Why do you want to be everywhere? You just want to shout about it because you can? Working or non-working dollars, or media neutrality, although people don’t use that anymore — I’m dating myself. But all these terms get abused.

What else gets abused?
Budgets. If you go into it saying, “I’m going to allocate budgets by media vehicles,” then why are you wasting your time? You’ve already decided. We budget at the idea level. We don’t have campaigns. If you have two programs and your budget is $20 million, then you will have $10 million for each. Then you design the programs, and then add money to the media. Yeah, we will be in the upfronts, but we will manage our exposure there.

How so?
Let’s say we spend $100 million on TV, then we will go in $60 million in the upfronts, as opposed to going in at $240 [million] — we aren’t going to get caught in it. The tradeoff of CPMs and efficiencies in the upfronts versus impact in your program, I’m willing to take that risk. I’m not looking to be a low-cost provider of things I don’t need. I want to be a good buyer of things I do need.

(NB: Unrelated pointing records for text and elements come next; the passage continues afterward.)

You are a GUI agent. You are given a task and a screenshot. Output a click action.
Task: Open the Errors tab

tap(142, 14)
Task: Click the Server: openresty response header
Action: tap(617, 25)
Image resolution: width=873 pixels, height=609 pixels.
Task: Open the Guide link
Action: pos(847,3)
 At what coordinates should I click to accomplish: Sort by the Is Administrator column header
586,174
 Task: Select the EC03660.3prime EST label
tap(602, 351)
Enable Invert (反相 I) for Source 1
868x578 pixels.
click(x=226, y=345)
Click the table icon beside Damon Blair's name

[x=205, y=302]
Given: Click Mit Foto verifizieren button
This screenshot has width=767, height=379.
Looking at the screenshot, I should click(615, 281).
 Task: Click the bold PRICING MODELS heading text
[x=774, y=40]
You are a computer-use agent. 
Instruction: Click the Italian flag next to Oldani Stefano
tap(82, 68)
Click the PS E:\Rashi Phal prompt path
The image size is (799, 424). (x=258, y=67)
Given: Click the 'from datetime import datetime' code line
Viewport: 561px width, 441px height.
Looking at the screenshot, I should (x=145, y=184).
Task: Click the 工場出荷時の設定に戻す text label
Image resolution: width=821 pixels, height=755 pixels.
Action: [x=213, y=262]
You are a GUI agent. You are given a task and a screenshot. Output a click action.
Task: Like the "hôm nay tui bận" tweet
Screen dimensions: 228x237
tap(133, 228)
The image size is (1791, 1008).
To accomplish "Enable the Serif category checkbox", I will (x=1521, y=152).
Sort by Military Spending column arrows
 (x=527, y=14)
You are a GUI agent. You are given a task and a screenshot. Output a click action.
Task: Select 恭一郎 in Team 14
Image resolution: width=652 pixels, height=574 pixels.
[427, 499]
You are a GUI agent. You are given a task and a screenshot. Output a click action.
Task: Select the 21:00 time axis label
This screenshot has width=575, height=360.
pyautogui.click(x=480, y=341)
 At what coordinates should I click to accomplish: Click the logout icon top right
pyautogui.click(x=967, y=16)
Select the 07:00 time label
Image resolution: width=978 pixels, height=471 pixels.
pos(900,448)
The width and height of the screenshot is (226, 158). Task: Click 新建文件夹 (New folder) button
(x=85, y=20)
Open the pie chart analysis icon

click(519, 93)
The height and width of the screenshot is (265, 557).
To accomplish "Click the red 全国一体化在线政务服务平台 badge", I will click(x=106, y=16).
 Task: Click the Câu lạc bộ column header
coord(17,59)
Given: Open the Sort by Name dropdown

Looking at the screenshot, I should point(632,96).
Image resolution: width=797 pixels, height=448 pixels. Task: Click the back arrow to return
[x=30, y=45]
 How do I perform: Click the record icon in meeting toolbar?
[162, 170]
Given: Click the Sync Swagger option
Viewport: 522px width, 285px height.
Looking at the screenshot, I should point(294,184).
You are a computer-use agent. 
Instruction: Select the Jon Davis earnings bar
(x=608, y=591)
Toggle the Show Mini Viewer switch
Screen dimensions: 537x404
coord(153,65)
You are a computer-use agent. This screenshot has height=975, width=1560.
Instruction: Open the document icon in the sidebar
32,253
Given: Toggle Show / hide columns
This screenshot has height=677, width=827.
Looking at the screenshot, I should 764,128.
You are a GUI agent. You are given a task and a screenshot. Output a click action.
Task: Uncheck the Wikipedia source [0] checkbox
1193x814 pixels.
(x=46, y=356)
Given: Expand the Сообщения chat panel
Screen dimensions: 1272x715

What are the biggest challenges facing brands right now?
How do you change the decision-making cycle? Everyone talks about the Oreo moment, that planned spontaneity. But they only did it once. So how do you make it systemic as opposed to waiting for that perfect storm? It’s hard but completely doable. We are doing stuff, but it’s not scalable yet.

So how do you make a large organization like Kimberly-Clark more agile and willing to take risks?
Giving people the feeling they are bullet proof if they fail. You have to let them know they can go ahead; don’t be stupid, but if you do something intelligent and risky, it’s OK. No one is going to get killed if you screw something up. I’m reading “Start-Up Nation” right now, and it talks about why Israel is such a massive innovator in tech. The most interesting part is how the army is run. How they push down decision-making and empower very young junior officers to make decisions. They create a culture where junior people are expected to question authority. I always tell people my three most exciting words in brand building are “why?” and “who said?” Brand building isn’t paint-by-number.